▶ **Task description**:
What you return should be the complete listing, unchanged, with no pictures in it.

▶ **Records for processing**:
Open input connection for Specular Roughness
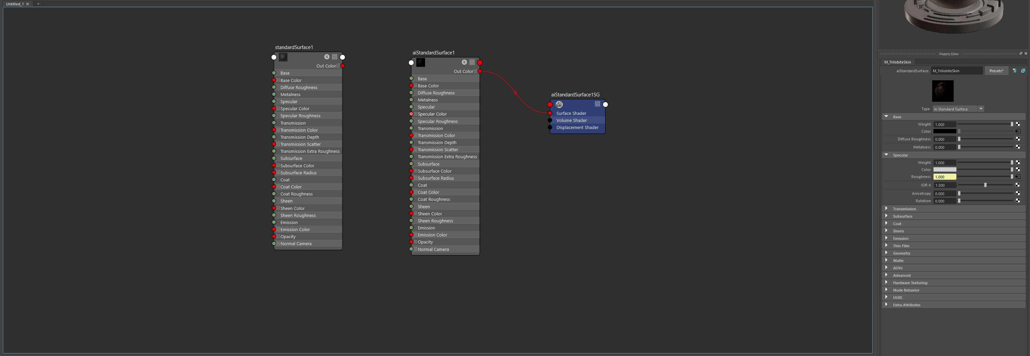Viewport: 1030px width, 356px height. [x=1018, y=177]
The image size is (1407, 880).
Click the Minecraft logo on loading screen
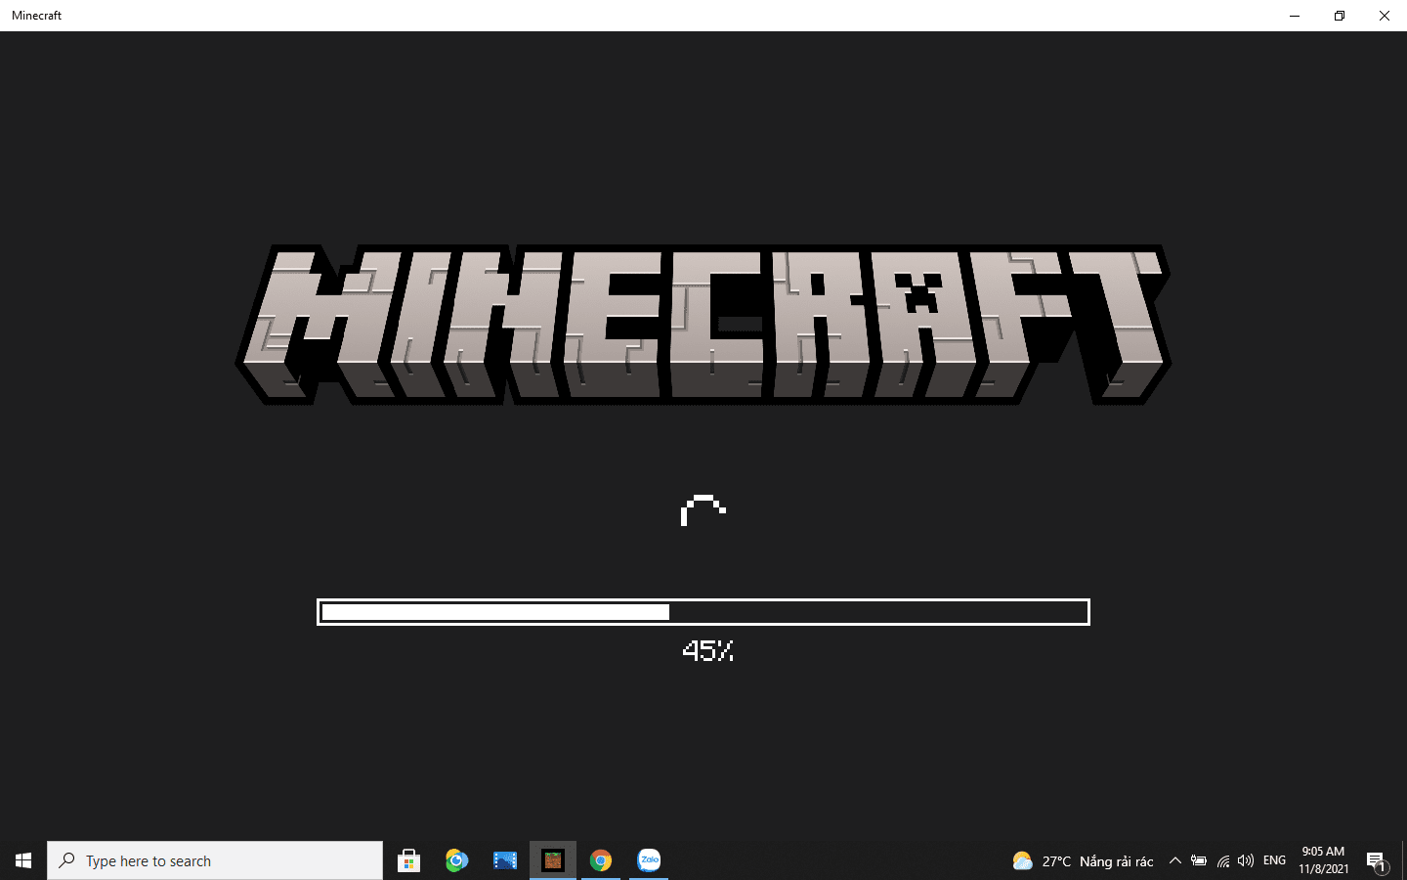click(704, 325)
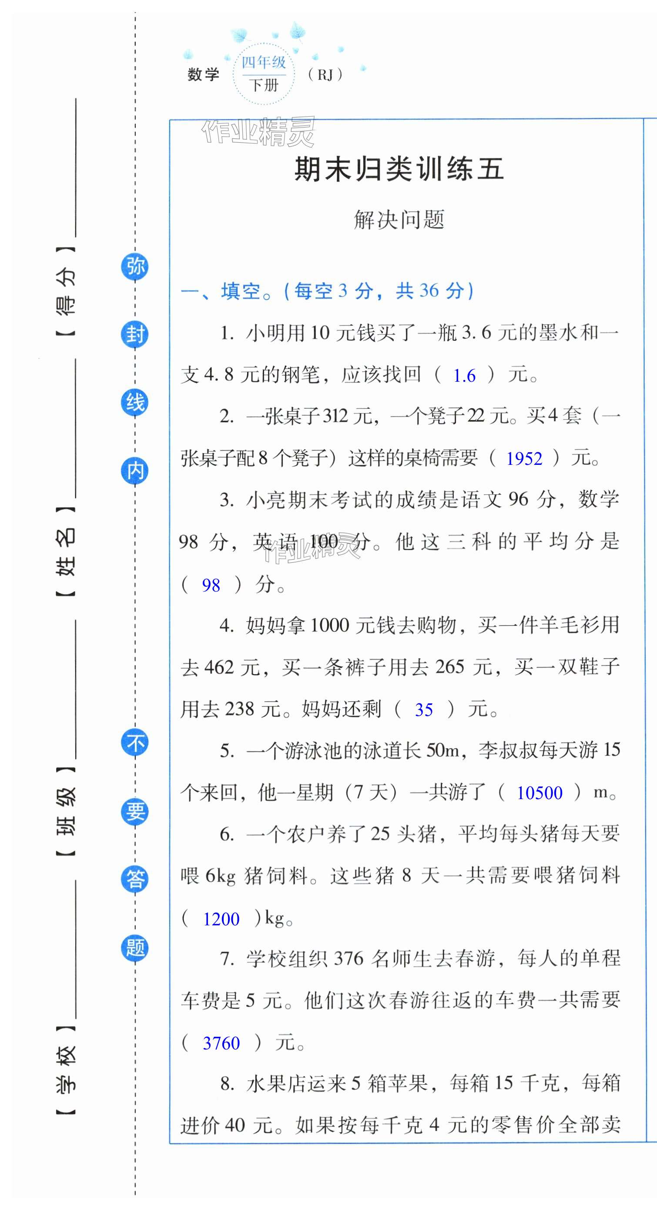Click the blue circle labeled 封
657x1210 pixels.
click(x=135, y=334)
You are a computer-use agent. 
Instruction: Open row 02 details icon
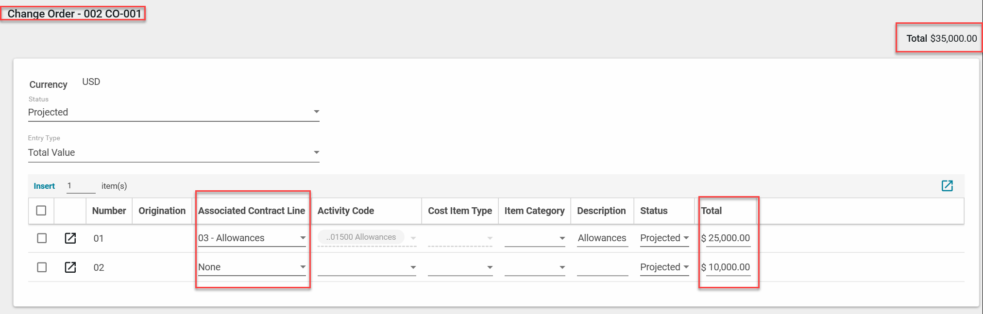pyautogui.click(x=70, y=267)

▶ **Result for this exercise**:
Open input connection for Specular Roughness
Viewport: 1030px width, 356px height. [x=1018, y=177]
The image size is (1407, 880).
Click the Minecraft logo on loading screen
click(704, 325)
Click the blue circle labeled 封
657x1210 pixels.
click(x=135, y=334)
You are a computer-use agent. 
Instruction: Open row 02 details icon
pyautogui.click(x=70, y=267)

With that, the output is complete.